步骤(2)中所述的培养优选用培养箱培养。

步骤(2)中所述的培养的条件优选为37℃，5％co2和饱和湿度的培养箱。

步骤(3)中所述的cd3的加入量优选为100～300ng/ml。

步骤(3)中所述的il-1α的加入量优选为100～300u/ml。

步骤(3)中所述的il-2的加入量优选为40～80u/ml。

步骤(3)中所述的诱导培养的条件优选为：于37℃，5％co2和饱和湿度的培养箱内培养13～15天。

上述联合a群链球菌制剂和tlr8激动剂共刺激扩增cik细胞的方法在扩增cik细胞中的应用。

本发明相对于现有技术，具有如下的优点及有益效果：

(1)toll样受体(tolllikereceptor,tlr)作为固有免疫和获得性免疫的桥梁，被相应配体激活后，可诱导多种免疫细胞因子及趋化因子的分泌，激活固有免疫，扩大t细胞的效应。tlr8激动剂具有很强的诱导体内抗原递呈细胞dc细胞因子分泌的能力，尤其是促进i型干扰素和il-12分泌的作用更为明显，这些细胞因子又可以进一步促进t细胞的增殖。也就是说，tlr8激活后可作用于多种免疫细胞，激活机体的天然免疫和获得性免疫应答，从而放大了局部炎症性反应，诱导整个机体的thl类反应，从而加速病原体的清除和肿瘤细胞的凋亡。cik细胞的肿瘤杀伤作用主要依赖于表达表面活化性受体传递的活化性信号和抑制性受体传递的抑制性信号的平衡。因此，我们选用tlr8激动剂，通过改变cik细胞表面活化性受体和抑制性受体的平衡状态而增强cik细胞的肿瘤杀伤作用。

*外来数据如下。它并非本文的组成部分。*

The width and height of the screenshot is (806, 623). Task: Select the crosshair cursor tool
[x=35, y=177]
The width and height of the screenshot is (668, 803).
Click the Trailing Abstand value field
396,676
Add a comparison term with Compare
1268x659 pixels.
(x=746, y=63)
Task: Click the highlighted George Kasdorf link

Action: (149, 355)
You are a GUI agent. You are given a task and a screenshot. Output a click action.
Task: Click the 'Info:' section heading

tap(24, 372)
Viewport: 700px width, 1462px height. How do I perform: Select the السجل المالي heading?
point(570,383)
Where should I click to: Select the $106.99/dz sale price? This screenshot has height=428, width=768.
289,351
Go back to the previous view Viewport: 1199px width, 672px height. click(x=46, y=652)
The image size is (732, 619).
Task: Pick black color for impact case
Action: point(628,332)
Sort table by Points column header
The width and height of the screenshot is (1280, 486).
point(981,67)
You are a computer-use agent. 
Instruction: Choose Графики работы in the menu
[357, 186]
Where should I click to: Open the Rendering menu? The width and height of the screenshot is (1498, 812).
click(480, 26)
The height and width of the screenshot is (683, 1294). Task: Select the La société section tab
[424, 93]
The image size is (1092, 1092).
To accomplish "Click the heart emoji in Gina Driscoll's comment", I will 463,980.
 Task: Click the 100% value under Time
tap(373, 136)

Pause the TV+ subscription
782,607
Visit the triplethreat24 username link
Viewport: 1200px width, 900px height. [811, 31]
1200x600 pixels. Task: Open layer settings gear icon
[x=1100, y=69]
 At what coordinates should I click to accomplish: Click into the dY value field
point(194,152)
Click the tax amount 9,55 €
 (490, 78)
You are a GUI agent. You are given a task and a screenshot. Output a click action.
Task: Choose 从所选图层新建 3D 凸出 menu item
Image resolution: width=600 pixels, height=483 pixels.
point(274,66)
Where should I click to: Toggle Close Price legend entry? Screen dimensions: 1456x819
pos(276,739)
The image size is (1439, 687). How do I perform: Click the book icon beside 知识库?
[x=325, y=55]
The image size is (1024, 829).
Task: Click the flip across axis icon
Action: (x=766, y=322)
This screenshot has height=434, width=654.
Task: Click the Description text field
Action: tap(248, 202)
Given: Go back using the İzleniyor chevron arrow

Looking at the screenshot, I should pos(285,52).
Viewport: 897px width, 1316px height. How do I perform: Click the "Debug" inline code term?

(2)本发明所述方法培养的cik细胞与常规方法培养制备的cik细胞相比，利用a群链球菌制剂和tlr8激动剂作为刺激剂，直接激活cik细胞，使获得的cik细胞具有数量大、纯度高、细胞毒性强等特点，从而能够满足临床的需要。同时本发明人意外发现：a群链球菌制剂和tlr8激动剂的联合可减少外源细胞因子il-2、ifn-γ的添加量，降低生产成本。该方法具有制备成本低廉、工序简单、条件易控、对设备的要求较低、易于规模化生产等优势，为提高临床疗效并减轻患者经济负担奠定基础。

附图说明

图1为对照组和实验组培养15天后，细胞扩增倍数结果图。

图2为对照组和实验组培养15天后，细胞阳性表达率结果图。

具体实施方式

下面结合实施例和附图对本发明作进一步详细的描述，但本发明的实施方式不限于此。

实施例1

一种联合a群链球菌制剂和tlr8激动剂共刺激扩增cik细胞的方法，步骤如下：

(1)采集新鲜抗凝血(来源于广东省脐带血造血干细胞库)50ml，采用聚蔗糖-泛影葡糖胺密度梯度离心法，600g离心30min，吸取中间乳白色单个核细胞层，并用生理盐水洗涤2次，600g低速离心10min后获得单个核细胞；

(2)将获取的浓度为2×10⁶个/ml的单个核细胞重悬于cik专用培养基(lonzax-vivo15无血清培养基，购于北京毕特博生物技术有限责任公司)中，向混悬后的单个核细胞悬液中加入ifn-γ、a群链球菌制剂和tlr8激动剂，用量分别为：ifn-γ350u/ml，a群链球菌制剂0.02ke/ml和tlr8激动剂10μm于37℃，5％co2和饱和湿度的培养箱中培养；

(3)培养2天后加入cd3、il-1α和il-2激活细胞，加入量分别为：cd3100ng/ml、il-1α100u/ml和il-240u/ml，然后于37℃，5％co2和饱和湿度的培养箱内进行cik细胞的诱导培养15天，即可收获大量、高细胞活性的cik细胞。

对比例1

常规方法培养cik组：本组与实施例1的方法基本相同，不同之处在于，步骤(2)中，不加a群链球菌制剂和tlr8激动剂。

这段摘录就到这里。